No need to see anything. But she dreamed about him, and woke up sweating because he was pulling her back into the trap. He was more interested in his motor magazines than talking to her. As he turned a page his
fingers were immediately fixed at the bottom, ready for flipping to the next. He would go on the whole evening if she didn’t say something, and when she did he answered in such a way as to make her feel guilty, implying that because he had worked hard all day, which he certainly had, he didn’t want to be disturbed by her in the evening.
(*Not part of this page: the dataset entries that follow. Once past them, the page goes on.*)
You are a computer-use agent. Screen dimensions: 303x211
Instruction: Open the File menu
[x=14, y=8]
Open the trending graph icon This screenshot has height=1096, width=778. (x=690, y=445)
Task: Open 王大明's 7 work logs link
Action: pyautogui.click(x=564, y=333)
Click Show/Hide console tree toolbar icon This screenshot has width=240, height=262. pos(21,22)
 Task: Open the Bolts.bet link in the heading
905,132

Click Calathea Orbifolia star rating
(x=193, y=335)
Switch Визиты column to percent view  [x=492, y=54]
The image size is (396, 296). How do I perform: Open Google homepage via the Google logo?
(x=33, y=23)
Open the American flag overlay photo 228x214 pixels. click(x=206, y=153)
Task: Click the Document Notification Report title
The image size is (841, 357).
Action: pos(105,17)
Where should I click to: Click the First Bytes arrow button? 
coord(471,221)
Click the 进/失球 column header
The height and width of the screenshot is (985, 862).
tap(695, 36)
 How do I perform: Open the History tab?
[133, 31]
She had seen half a dozen of his magazines full of coloured photographs of naked women, their show-off figures strangely attractive, though most of the faces brazen or apathetic. Her own body could not compete, but was still firm enough, she thought, for him not to hanker after these pushed-out bosoms. When she mentioned them, he laughed. Most men liked to look at such things, if only for the sake of beauty. Some had their legs wide open, with hair and flesh exposed. He had found them, he said, piled up in Ted’s room, and had taken them away from him. But Edward’s only fourteen, she said. I know, he said. You’re right: that stuff’s for the youngsters, not chaps like me. You’ve seen one, you’ve seen them all. There was a threat in his voice, drawing her towards an area of life that she didn’t care to take part in. His eyes wanted her to go on talking. He’d left the magazines under some shirts in his bedroom cupboard, where he had known she would see them.
She’d chosen autumn to leave, the pagan-piggery of Christmas yet to pass, but a season to be ignored because that too had been part of her slavery. Best not to think of the winter drizzle still to come, but to smell the springtime in anticipation, no matter how long it took. The freezing room ponged of mothballs, disinfectant and cold whitewash. Even after a week there wasn’t the cleanliness she had striven for. It hadn’t been possible to sleep more than a night without swabbing every square inch of the green and brown wallpaper with a bleached cloth. Pans of dust had come from windowsills, pelmets and skirting boards. A rag tied to a sweeping brush had brought cobwebs from every corner. Four buckets of water had been used in flushing the lino and floorboards under the so-called carpets.